Bots can be designed to run javascript too, so if a site's contents are worth scraping it can still be done.
It is effective at discouraging bots when looking at real world services today, but indeed you have found the primary downside. It does impose costs on users even if the costs are disproportionately placed on bots.
Do you realize how much extra work your browser has to do every time you visit a site that makes money on ads? All the additional scripts being run in the background, it's astonishing. Trust me, the additional work that users' machines have to do for this is totally insignificant when viewed in the greater context of what we actually do with computers.
Watching a 10 minute YouTube video, that's your computer doing more work than it would loading a million text based pages running Anubis.
I have uBlock origin and Ghostery, so very little.

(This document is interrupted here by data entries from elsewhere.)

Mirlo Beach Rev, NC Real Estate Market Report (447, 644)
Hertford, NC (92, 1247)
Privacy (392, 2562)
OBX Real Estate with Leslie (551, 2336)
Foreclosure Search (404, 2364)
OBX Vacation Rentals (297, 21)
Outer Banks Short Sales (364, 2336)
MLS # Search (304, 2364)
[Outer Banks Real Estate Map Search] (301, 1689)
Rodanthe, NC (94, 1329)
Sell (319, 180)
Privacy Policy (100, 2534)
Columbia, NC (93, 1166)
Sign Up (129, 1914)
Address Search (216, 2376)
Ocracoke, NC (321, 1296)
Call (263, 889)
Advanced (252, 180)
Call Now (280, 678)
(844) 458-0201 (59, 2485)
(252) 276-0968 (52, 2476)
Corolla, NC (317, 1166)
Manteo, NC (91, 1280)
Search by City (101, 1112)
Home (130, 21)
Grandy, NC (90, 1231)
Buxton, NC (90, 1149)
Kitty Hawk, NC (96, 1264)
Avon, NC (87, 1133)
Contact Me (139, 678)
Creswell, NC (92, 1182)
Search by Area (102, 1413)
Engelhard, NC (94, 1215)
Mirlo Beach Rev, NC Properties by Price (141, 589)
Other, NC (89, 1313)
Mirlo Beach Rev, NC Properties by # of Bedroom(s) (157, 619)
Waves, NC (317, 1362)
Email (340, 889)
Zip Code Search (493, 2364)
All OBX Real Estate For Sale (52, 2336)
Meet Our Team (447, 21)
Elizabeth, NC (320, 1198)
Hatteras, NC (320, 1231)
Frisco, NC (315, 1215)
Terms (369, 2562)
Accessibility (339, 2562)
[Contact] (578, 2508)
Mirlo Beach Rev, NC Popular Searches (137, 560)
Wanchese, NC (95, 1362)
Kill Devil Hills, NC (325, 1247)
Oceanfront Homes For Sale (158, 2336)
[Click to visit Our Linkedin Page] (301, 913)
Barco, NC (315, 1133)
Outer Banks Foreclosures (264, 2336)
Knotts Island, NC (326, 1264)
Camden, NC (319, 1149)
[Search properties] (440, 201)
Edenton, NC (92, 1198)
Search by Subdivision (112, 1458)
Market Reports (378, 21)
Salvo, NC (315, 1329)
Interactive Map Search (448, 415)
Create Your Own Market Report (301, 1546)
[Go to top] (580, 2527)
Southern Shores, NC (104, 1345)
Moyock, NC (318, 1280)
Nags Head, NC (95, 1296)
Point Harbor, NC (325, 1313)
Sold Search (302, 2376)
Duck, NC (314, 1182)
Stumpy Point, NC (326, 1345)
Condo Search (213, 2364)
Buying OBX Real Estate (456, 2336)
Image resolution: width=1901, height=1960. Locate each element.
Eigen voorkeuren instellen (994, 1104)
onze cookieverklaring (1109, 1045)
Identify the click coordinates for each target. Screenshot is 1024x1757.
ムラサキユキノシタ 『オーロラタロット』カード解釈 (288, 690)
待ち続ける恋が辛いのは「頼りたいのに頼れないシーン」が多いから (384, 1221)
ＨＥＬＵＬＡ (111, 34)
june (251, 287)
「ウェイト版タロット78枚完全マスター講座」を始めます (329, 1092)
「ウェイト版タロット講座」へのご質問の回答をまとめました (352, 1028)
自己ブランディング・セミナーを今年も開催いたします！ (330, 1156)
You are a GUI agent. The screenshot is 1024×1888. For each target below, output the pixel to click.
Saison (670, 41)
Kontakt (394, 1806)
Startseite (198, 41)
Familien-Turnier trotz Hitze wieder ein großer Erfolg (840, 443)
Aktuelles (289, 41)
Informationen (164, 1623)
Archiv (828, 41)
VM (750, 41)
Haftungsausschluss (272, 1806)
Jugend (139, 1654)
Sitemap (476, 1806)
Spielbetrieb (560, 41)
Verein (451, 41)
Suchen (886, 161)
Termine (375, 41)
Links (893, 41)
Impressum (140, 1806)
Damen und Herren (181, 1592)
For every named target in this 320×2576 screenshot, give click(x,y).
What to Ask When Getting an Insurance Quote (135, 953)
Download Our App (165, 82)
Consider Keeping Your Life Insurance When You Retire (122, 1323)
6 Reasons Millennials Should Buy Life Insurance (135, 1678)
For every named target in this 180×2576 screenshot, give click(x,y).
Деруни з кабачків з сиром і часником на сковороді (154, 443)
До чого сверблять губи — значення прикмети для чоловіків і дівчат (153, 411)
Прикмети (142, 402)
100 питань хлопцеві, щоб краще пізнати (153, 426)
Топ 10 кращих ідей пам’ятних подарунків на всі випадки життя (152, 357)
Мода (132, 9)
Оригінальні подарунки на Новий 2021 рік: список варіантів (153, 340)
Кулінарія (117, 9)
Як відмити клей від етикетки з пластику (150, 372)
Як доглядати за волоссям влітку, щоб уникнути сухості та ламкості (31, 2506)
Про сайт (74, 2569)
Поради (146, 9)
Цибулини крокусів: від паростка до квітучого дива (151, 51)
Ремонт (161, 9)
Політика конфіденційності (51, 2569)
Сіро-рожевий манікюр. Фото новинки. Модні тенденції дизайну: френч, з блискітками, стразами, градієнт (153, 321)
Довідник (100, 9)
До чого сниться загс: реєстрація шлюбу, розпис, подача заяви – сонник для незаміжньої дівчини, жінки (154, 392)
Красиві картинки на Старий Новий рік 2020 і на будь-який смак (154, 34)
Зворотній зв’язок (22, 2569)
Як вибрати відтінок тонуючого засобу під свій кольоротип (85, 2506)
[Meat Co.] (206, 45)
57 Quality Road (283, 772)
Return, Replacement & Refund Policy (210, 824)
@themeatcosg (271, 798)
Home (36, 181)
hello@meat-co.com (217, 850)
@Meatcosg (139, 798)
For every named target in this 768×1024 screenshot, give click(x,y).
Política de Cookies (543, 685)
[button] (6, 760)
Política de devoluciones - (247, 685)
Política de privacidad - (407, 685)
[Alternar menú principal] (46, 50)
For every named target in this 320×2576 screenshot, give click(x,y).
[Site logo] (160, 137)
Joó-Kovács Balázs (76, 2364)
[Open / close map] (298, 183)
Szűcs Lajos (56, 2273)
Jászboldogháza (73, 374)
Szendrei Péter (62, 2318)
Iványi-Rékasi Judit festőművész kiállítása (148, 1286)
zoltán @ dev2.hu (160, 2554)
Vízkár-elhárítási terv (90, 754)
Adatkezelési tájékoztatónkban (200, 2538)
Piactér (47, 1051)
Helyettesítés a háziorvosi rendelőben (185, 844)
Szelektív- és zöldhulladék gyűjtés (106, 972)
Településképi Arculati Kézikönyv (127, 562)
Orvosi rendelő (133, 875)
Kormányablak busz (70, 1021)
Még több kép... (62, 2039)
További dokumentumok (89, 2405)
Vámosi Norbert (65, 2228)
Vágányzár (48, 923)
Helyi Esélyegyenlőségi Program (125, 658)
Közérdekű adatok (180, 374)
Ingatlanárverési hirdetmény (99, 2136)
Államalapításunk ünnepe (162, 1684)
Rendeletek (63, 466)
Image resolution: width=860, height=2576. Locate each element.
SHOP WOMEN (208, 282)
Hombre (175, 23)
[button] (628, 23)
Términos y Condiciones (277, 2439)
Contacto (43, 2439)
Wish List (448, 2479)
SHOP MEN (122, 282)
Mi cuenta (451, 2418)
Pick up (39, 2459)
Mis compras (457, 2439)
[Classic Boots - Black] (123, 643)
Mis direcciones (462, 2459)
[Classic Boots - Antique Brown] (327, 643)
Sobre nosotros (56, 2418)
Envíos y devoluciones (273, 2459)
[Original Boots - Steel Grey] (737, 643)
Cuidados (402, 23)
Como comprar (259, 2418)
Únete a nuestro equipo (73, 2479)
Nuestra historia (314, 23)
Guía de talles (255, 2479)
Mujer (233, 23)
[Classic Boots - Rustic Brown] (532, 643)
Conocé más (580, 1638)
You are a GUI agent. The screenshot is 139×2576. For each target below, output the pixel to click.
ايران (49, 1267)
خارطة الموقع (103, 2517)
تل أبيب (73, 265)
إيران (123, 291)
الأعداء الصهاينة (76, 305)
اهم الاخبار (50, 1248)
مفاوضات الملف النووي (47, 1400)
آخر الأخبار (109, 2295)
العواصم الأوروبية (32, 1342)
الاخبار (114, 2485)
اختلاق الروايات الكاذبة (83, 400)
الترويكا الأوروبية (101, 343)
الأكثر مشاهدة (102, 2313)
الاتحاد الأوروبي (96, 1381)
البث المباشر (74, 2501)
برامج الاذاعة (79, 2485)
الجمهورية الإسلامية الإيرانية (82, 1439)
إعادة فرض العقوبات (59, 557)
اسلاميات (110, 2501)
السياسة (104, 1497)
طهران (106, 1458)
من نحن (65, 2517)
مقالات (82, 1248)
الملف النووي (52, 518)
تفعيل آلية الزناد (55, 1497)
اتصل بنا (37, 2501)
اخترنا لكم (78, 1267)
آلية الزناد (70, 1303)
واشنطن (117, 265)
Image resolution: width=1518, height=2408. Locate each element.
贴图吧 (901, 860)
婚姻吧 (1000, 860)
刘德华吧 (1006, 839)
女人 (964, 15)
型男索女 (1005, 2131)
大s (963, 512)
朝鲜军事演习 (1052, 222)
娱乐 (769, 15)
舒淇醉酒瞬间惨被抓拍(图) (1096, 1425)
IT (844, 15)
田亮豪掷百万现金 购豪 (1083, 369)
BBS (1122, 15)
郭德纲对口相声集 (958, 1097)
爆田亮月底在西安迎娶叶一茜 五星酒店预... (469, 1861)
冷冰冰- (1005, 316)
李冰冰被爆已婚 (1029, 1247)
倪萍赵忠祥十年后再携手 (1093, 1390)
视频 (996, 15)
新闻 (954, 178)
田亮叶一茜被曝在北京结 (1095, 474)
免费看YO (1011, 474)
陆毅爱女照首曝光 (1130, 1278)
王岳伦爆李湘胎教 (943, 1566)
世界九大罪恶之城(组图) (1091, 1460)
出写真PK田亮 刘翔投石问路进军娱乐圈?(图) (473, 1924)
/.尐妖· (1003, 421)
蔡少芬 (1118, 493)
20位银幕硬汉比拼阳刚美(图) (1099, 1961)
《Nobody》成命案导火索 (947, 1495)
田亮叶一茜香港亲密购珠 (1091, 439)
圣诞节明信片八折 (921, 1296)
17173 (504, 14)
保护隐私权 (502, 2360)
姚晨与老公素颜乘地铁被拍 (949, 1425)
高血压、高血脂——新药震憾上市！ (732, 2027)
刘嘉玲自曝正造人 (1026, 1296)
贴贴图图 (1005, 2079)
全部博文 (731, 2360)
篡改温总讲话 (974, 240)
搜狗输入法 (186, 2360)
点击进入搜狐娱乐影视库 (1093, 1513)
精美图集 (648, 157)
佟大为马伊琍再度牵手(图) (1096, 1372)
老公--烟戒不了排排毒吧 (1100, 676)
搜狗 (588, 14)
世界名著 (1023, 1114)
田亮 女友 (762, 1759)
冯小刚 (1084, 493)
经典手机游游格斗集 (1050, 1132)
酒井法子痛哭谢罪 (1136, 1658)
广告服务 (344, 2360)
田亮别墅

Given that AI trainers are training on YouTube videos too, that sounds like Anubis isn't going to impose meaningful costs on them.
Well, does it work?
You don't need to guess about it, you can simply look at traffic records and see how much it changes after installing Anubis. If it works for now, great. Like all things like this, it's a cat and mouse game.
Also, the way your computer interprets a YouTube video and the way a scraper interprets a YouTube video may well be different. But in general, for a browser, streaming and decoding video is a relatively heavy and high bandwidth operation. Video is much higher bandwidth and has much higher CPU processing requirements than audio, which likewise is heavier and higher higher bandwidth than text. As a result, video and text barely compare, they're totally different orders of magnitude in bandwidth and processing needs. So does an AI scraper have to do all that decoding? I actually have no idea, but there definitely could be shortcuts, ways to just avoid it. For instance, they may only care about the audio, or perhaps the transcripts are good enough for them.